What didn’t make it into the prison story
I got a glimpse of the punitive atmosphere in U.S. prisons when I took my tape machine and camera to record sound and images for the radio feature about the Albion Spiritual Choir. The inmates in the group sing during weekly services at the Albion Correctional Facility, New York State’s largest holding center for female prisoners and home to 40 percent of the state’s incarcerated women.
I arrived on a Sunday afternoon. It was raining.
When I entered the gatehouse for a security check, a uniformed guard stamped my hand, waved a wand over my body, and inspected my equipment.
Out of the blue, he asked, “What about the victim’s families? How are they going to feel about hearing this on the radio?”
“That's not my thing,” I replied vaguely, picking up my stuff.
The guard assigned to escort me from the gatehouse to the chapel was Gary, a trim officer with gray hair and pale blue eyes. He told me he’s worked in the state’s prison system for more than twenty-five years.
As we walked, I looked around, surprised by mounds of vibrant chrysanthemums, lush grass, and ornamental trees. If I’d averted my eyes from the gleaming razor-wire fence, I could have imagined I was on the campus of a state university.
“Albion is nice,” Gary said as we passed a brick dormitory. “I miss these trees at the other prisons.” He led me to the chapel where I met the chaplain and set up for interviews in a basement classroom.

(Screen-element location listing)
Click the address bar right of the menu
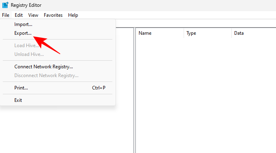The width and height of the screenshot is (276, 153). click(196, 23)
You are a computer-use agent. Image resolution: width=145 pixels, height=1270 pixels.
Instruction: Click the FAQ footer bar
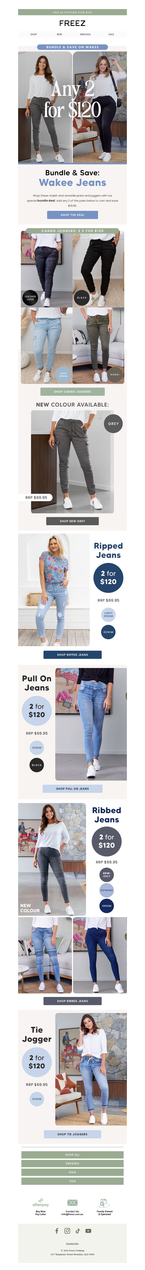(x=73, y=1181)
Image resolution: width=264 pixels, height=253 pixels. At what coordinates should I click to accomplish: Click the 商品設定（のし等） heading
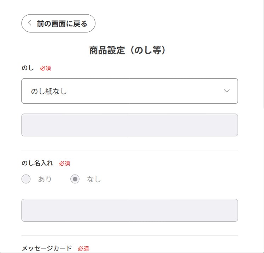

Problem requirements: Transcribe the passage of the prison story from "I arrived on" to "up my stuff." word for word.

Exercise solution:
I arrived on a Sunday afternoon. It was raining.
When I entered the gatehouse for a security check, a uniformed guard stamped my hand, waved a wand over my body, and inspected my equipment.
Out of the blue, he asked, “What about the victim’s families? How are they going to feel about hearing this on the radio?”
“That's not my thing,” I replied vaguely, picking up my stuff.